*** Page ***

Sunday, December 26, 2021

Scientists suggest possible life on Venus may be creating its own livable environment

Michael Lee
CTVNews.ca Writer
Thursday, December 23, 2021 

Signs of life on Venus?

A team of researchers discovered the presence of phosphine, a gas that is produced without oxygen on Earth, in Venus’ clouds.

This file photo, made available by NASA, shows the planet Venus made with data from the Magellan spacecraft and Pioneer Venus Orbiter. (NASA/JPL-Caltech FILE via AP)



A team of researchers has put forward a new theory suggesting possible life on the planet Venus could be making the environment more hospitable.

Published in the journal Proceedings of the National Academy of Sciences, the team from Cardiff University in Wales, MIT in Cambridge, Mass., and Cambridge University in England say potential life may be creating its own habitable environment in the clouds of Venus through a "cascade of chemical reactions," which in turn may also explain other "strange anomalies" that have puzzled scientists for decades.

***

■ **Given task**
Repeat word for word the passage of the Venus article from "A team of researchers discovered" to "environment more hospitable.". The listing that comes next has no connection to the Venus article.

*** Raw data ***

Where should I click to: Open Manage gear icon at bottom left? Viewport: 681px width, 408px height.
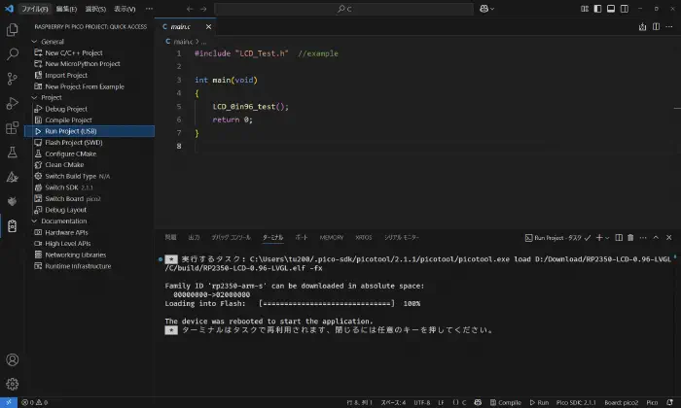[13, 385]
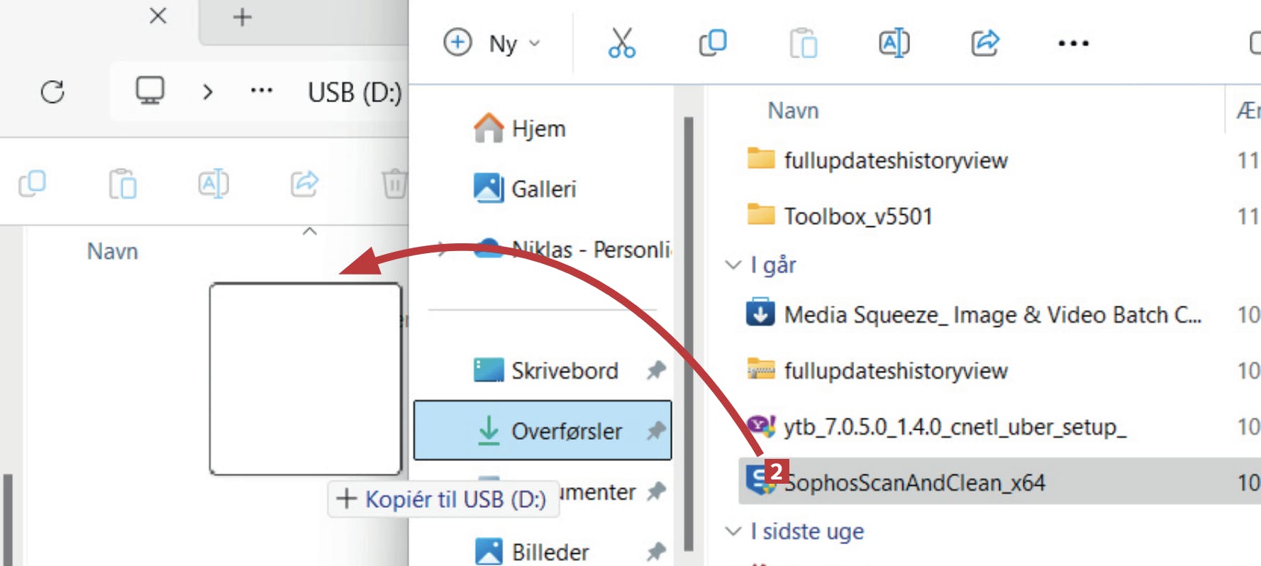
Task: Sort by the Navn column header in right window
Action: 793,111
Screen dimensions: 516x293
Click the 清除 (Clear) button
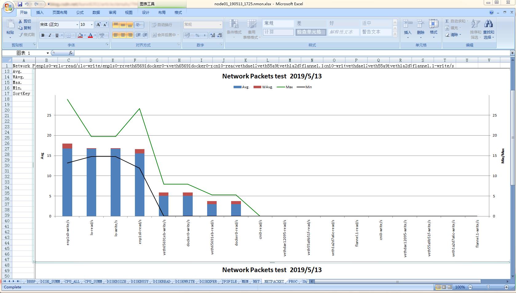454,35
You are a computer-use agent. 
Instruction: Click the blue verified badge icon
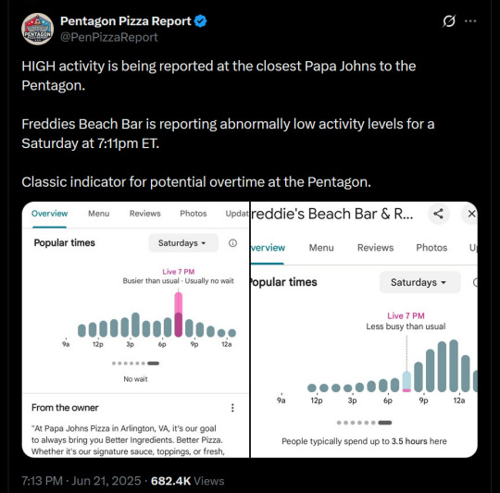coord(201,21)
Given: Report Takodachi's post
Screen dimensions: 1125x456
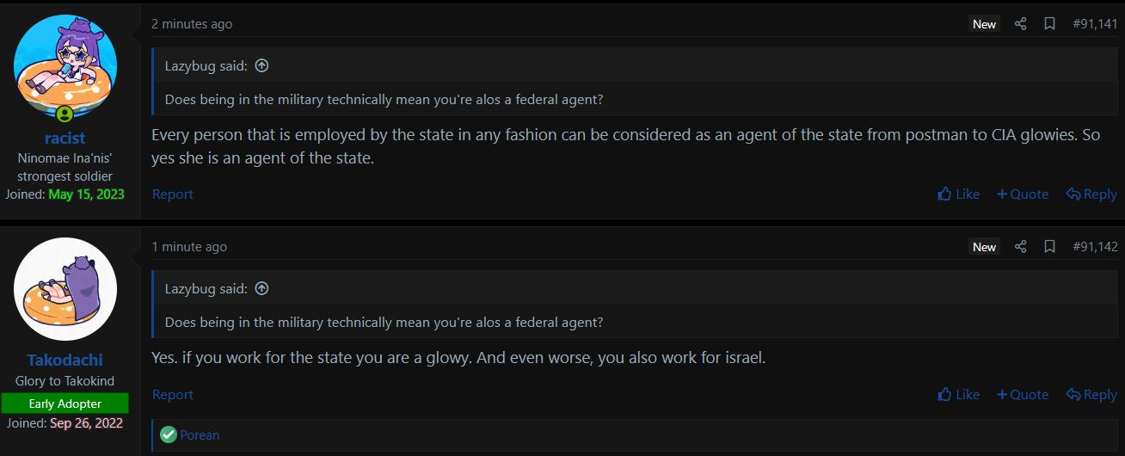Looking at the screenshot, I should tap(173, 395).
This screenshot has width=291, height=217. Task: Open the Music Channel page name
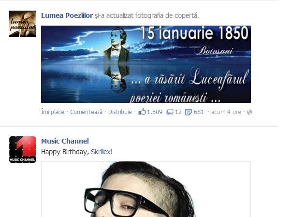pyautogui.click(x=65, y=141)
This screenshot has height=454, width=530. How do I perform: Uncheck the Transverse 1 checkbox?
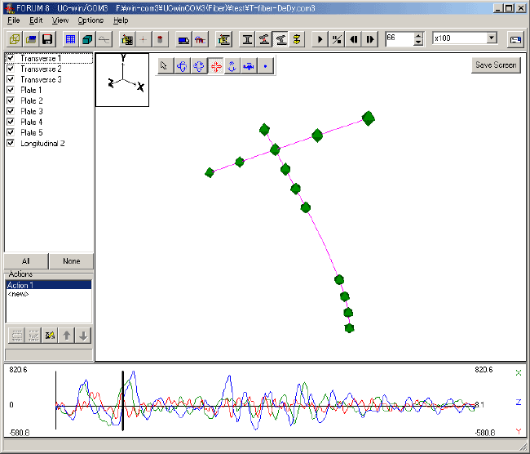(x=11, y=59)
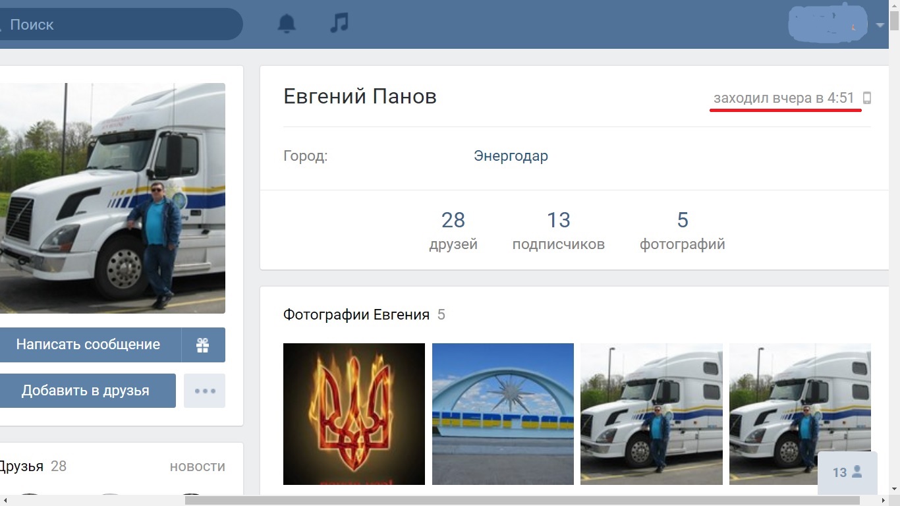The height and width of the screenshot is (506, 900).
Task: Open the city link Энергодар
Action: pyautogui.click(x=511, y=156)
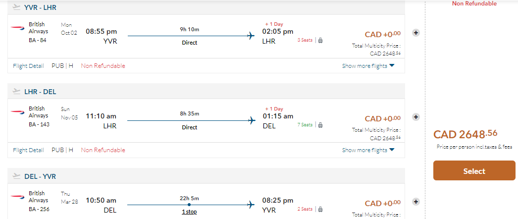Image resolution: width=518 pixels, height=219 pixels.
Task: Click Non Refundable label under BA-143 flight
Action: (x=103, y=150)
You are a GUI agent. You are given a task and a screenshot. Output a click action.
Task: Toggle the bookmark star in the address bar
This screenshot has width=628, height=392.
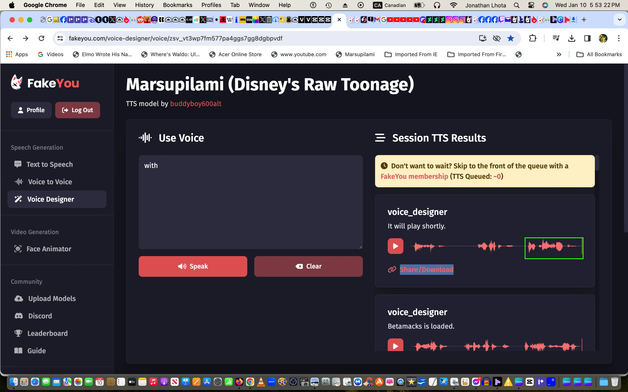[510, 38]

***

■ **Output below**
A team of researchers discovered the presence of phosphine, a gas that is produced without oxygen on Earth, in Venus’ clouds.

This file photo, made available by NASA, shows the planet Venus made with data from the Magellan spacecraft and Pioneer Venus Orbiter. (NASA/JPL-Caltech FILE via AP)



A team of researchers has put forward a new theory suggesting possible life on the planet Venus could be making the environment more hospitable.